I also think foam would still be a good idea just to be safe although the difference from the Aquaclear and the Rena is already quite noticeable in terms of vibration/hum in my ceiling. 

Can anyone share advice on the type of foam I can use to place between the tank and the Aquaclear? I guess some close cell foam? Thickness? If it's specialty foam I guess I would have to order it online. 

Thank you all, you've been very kind and very helpful and saved my sanity. Learning about aquariums does have my interest now. I think I may look into an aquarium myself. Heck, I thought if the vibration/hum wouldn't go away I could offer to buy it from them.


----------



## susankat (Nov 15, 2008)

Just get some quilt batting from walmart and cut it to size.


----------



## hanky (Jan 18, 2012)

Wal mart should have something for you, Can you still hear vibration even with new filter?
There shouldnt be that much noise at all, Aquaclears are known for being pretty quiet.


----------



## navigator black (Jan 3, 2012)

If they decide to go back to the worn out Rena (the noise says that), that level of vibration will weaken the silicone in the tank, and eventually make you, as the downstairs neighbour, really unhappy. 

If the aq vibrates, then there's a problem. I have two of the largest aquaclears on the tank in my study, running full tilt, and when I touch the glass, there is zero vibration. My aquaclears are 5 and 7 years old, respectively, and they have not even developed that much of a buzz. 

You seem to have gone out of your way to help them - let's hope they have the good sense to now help themselves.


----------

**RECORDS:**
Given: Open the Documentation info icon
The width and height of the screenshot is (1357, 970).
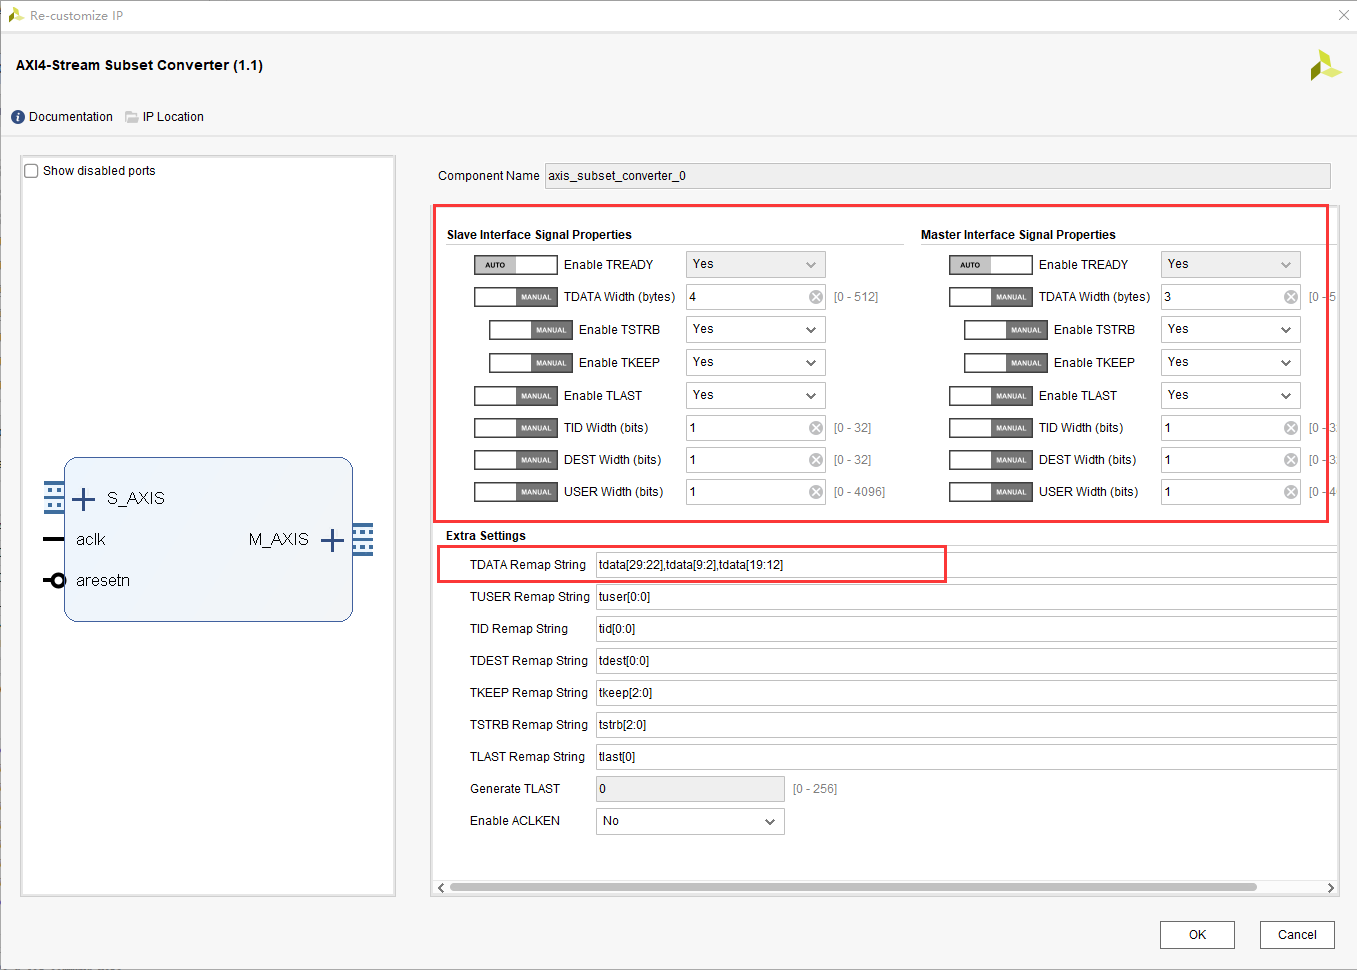Looking at the screenshot, I should 18,117.

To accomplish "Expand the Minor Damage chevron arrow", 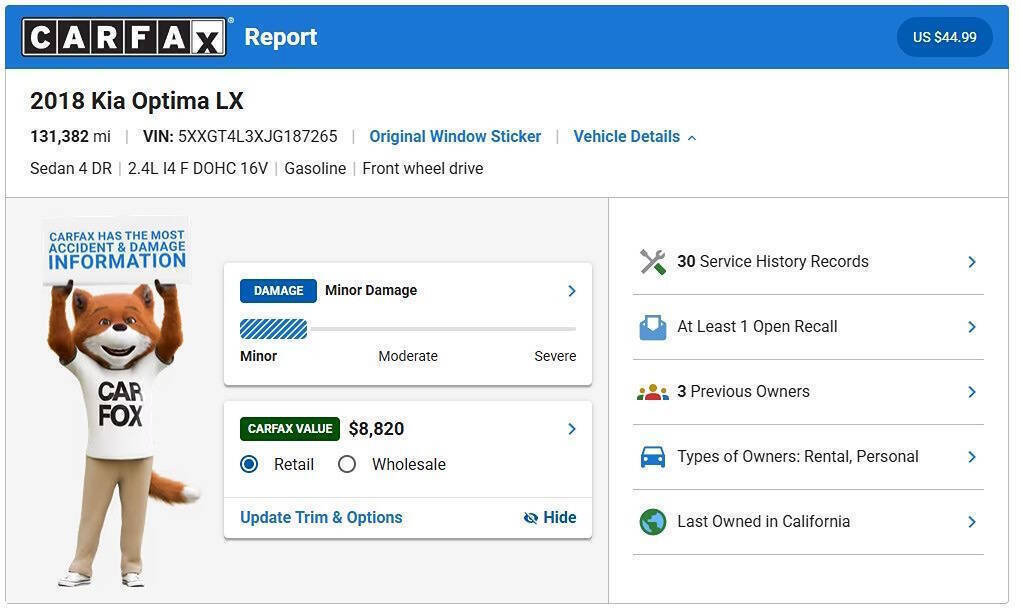I will pos(572,291).
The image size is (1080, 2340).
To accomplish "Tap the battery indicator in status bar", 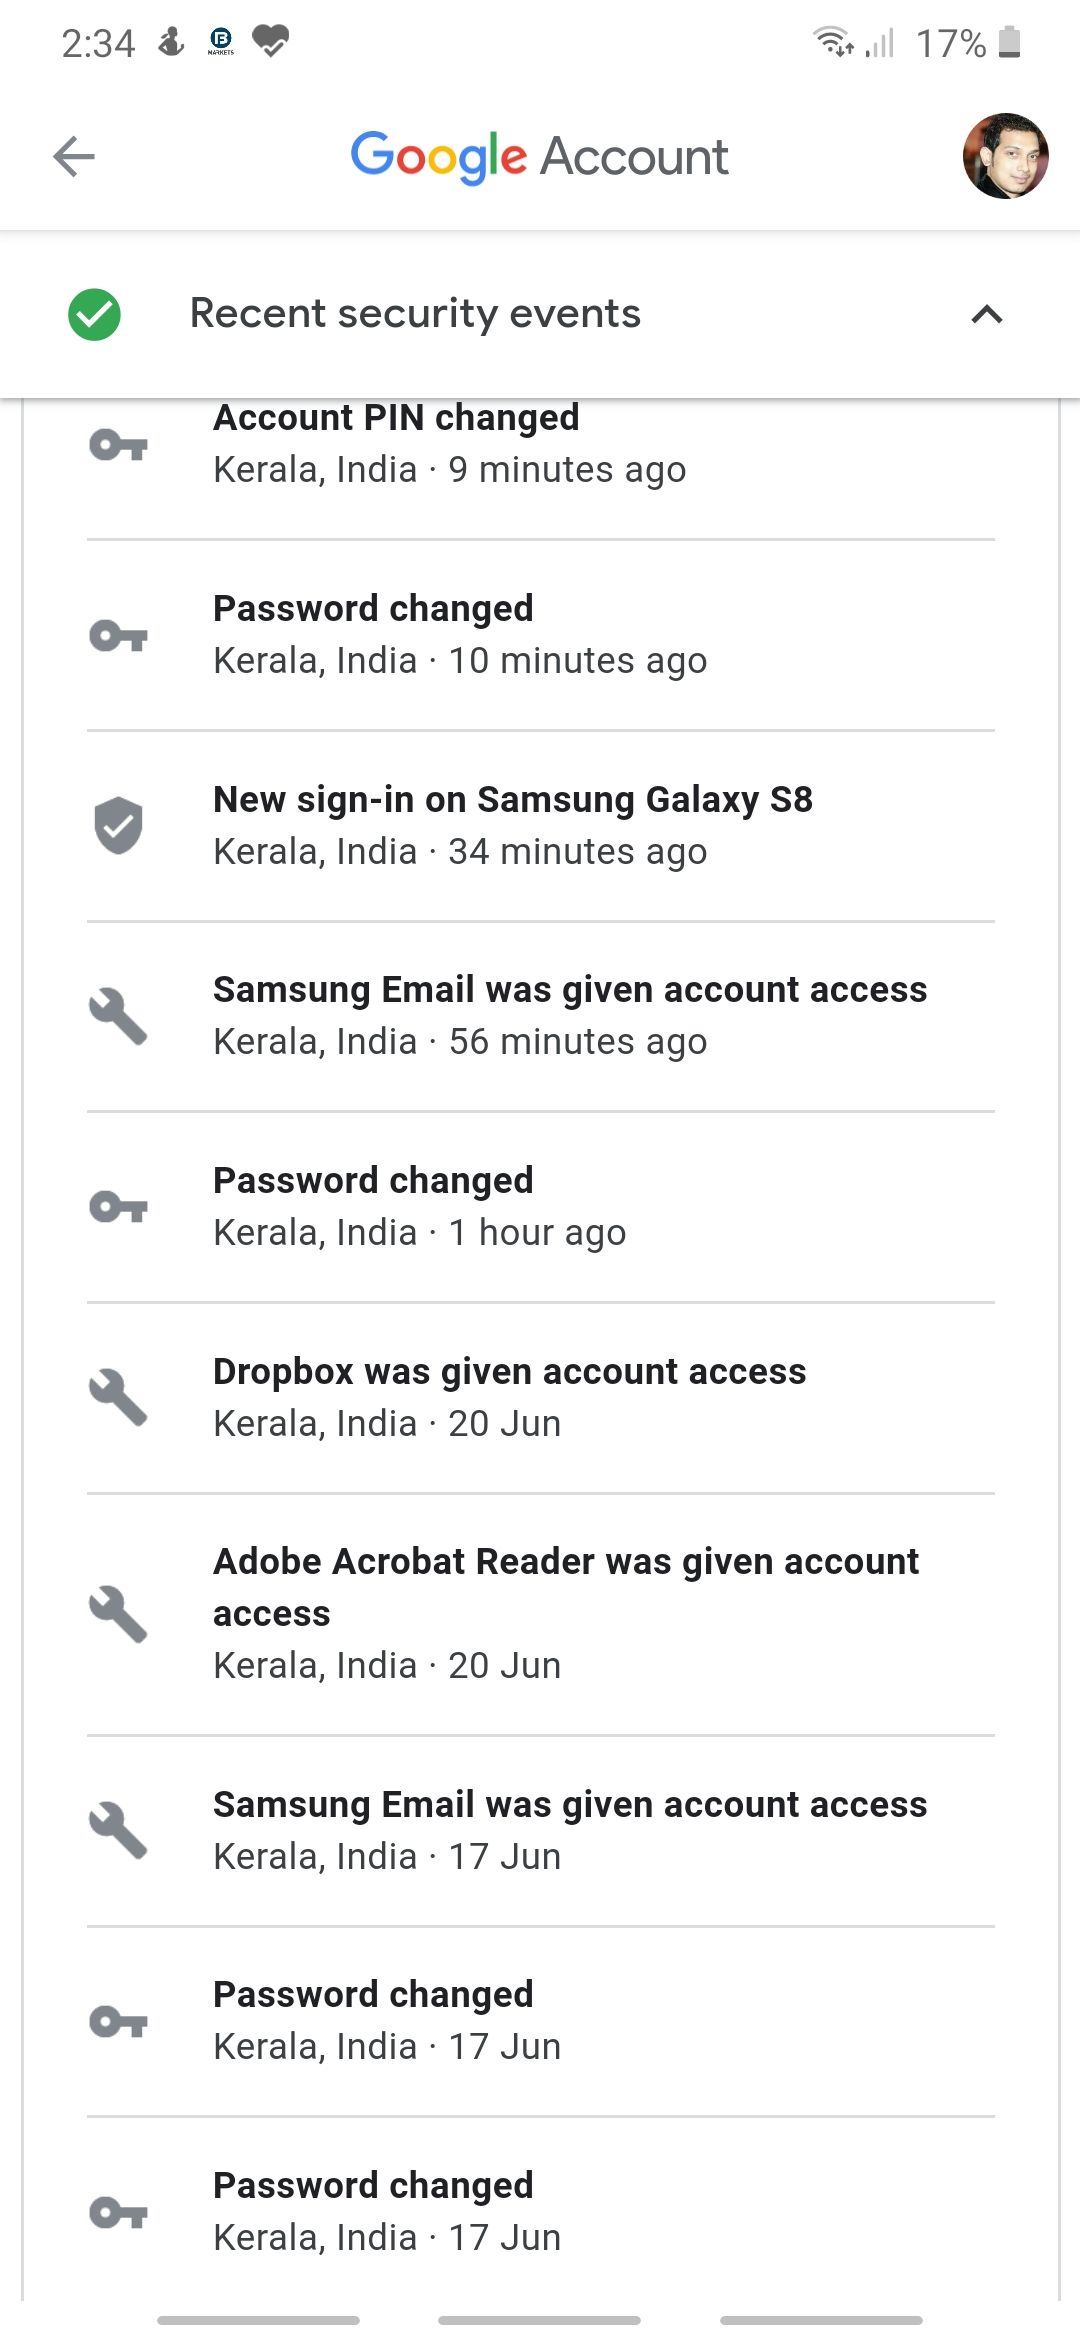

**PROBLEM TO SOLVE:** Retype the stretch of the aquarium filter thread above from "If they decide" through "much of a buzz.".

**RESULT FOR THIS EXERCISE:**
If they decide to go back to the worn out Rena (the noise says that), that level of vibration will weaken the silicone in the tank, and eventually make you, as the downstairs neighbour, really unhappy. 

If the aq vibrates, then there's a problem. I have two of the largest aquaclears on the tank in my study, running full tilt, and when I touch the glass, there is zero vibration. My aquaclears are 5 and 7 years old, respectively, and they have not even developed that much of a buzz.